The works and reinforcements on our eastern border are a matter of Egyptian sovereignty. We do not accept a debate on the issue with anyone.  It is the right of the Egyptian state, and even its duty, its responsibility.  It is the right of every state to control and protect its border.

For Mubarak to publicly engage in verbal sparring with exiled Hamas leader Khaled Meshaal is to redefine his relationship with the Arab world.  This is not his first criticism of Hamas… the Egyptian government has suggested Hamas is making a mistake in refusing to negotiate with the Palestinian Authority.

Hamas now says no talks with Israel about exchanging prisoners.  And this probably means no new peace negotiations between Israel and the Palestinians.  The U.S.  State Department’s misguided but predictable belief that Mubarak could somehow engineer Middle East peace talks if we started writing him more checks has been discredited.
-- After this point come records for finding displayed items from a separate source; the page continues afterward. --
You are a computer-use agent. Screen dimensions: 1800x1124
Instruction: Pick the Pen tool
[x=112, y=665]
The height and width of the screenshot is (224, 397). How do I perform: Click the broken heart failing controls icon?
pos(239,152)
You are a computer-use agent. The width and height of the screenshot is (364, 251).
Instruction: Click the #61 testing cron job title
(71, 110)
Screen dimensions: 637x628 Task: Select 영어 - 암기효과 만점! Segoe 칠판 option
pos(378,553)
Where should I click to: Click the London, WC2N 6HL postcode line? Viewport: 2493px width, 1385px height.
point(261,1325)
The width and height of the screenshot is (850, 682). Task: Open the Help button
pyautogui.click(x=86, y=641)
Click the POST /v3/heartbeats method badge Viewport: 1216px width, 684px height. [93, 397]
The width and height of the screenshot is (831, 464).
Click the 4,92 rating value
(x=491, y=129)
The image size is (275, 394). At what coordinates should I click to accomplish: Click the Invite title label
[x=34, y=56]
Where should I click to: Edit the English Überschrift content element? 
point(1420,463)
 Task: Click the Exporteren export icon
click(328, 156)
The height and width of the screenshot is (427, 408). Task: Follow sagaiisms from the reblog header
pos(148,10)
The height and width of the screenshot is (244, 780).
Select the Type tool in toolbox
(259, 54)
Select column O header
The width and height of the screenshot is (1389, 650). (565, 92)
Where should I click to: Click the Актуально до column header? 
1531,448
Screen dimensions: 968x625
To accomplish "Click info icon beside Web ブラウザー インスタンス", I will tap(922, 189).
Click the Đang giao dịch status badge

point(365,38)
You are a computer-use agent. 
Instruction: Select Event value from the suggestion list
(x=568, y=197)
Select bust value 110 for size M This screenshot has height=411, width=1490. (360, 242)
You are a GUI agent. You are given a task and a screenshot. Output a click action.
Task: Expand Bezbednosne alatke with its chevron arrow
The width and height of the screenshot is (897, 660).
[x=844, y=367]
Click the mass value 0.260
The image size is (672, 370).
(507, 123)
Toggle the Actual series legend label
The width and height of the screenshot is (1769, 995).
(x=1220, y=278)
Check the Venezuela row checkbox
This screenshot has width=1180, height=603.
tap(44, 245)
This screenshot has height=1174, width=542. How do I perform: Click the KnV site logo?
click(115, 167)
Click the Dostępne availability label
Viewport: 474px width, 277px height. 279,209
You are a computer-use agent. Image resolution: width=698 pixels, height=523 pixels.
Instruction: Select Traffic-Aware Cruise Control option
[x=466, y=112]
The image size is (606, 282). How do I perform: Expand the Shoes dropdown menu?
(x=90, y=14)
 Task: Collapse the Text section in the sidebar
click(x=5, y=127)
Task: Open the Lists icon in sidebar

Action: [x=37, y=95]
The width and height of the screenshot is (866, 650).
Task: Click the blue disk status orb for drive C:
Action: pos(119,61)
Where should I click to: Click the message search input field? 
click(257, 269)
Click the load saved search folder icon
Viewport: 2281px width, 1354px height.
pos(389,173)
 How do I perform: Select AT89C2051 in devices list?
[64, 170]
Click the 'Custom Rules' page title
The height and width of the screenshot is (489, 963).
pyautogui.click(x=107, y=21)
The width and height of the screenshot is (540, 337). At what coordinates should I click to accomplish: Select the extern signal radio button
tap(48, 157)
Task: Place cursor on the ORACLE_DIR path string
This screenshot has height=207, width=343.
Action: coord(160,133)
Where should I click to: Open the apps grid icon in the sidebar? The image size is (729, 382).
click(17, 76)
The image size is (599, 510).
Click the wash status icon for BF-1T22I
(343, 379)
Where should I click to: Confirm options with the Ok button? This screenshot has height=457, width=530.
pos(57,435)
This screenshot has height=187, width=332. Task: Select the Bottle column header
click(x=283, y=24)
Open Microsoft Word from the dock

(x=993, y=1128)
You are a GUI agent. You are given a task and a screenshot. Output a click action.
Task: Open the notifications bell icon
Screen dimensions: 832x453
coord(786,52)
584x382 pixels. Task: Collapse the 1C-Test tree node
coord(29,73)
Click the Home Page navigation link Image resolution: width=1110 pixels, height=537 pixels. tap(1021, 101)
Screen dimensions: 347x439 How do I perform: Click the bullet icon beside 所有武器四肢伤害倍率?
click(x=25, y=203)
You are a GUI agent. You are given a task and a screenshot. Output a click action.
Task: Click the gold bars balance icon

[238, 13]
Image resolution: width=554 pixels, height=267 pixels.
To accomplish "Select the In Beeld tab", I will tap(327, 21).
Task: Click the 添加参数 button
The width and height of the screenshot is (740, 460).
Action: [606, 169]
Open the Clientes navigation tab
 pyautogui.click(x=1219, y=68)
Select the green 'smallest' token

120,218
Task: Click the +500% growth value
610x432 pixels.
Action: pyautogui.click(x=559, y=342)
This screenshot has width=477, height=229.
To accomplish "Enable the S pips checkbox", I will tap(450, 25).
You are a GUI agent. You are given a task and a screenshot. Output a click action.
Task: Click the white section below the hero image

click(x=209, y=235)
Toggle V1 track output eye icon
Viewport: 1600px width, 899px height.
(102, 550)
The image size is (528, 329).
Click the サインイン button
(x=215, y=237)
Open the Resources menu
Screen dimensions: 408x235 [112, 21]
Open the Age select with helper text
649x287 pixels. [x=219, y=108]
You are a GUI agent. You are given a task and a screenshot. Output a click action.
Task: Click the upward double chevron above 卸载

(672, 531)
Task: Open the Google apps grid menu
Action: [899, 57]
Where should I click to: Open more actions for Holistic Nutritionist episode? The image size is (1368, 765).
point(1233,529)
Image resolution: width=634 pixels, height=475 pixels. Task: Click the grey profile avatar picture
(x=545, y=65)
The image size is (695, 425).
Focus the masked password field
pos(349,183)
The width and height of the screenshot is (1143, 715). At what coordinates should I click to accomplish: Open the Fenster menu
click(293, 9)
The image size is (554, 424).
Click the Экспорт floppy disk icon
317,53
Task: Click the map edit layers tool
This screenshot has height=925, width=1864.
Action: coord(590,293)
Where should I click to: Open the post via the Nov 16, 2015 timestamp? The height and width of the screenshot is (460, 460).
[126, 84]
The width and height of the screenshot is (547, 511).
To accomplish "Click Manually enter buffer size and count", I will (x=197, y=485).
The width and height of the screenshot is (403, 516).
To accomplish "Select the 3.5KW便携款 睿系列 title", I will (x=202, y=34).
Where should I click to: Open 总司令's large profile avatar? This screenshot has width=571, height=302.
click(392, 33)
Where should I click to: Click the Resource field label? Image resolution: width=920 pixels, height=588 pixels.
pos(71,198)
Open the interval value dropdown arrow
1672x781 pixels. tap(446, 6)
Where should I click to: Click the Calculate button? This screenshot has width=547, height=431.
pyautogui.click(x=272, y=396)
Back along the frontier, American DEA agents point Egyptian crews to tunnels which need blockading.  Laborers drive sheets of steel down into the hard soil.  The blockade sinks about sixty feet below the surface.  Smugglers react as expected, boasting they remain open for business and will simply dig deeper.

But behind this bravado come reminders that smuggling is not a carefree and cavalier craft.  Arms smuggler Mahmoud al-Mabhou, who uses the Gaza tunnels almost to the extent New Jersey Transit uses the Lincoln Tunnel, turned up dead in a Dubai hotel room a few weeks ago.

All of which leaves Hosni Mubarak unable to deliver much of anything diplomatically substantive to his American paymasters.  No wonder the Egyptian President is irritable.

The prospects of losing some of his billion and a half American dollars in foreign aid every year, the increasingly awkward relationship with the Palestinians and others in the Middle East, and the ever- growing disgust of his own people are not conducive to placid days in the Presidential Palace.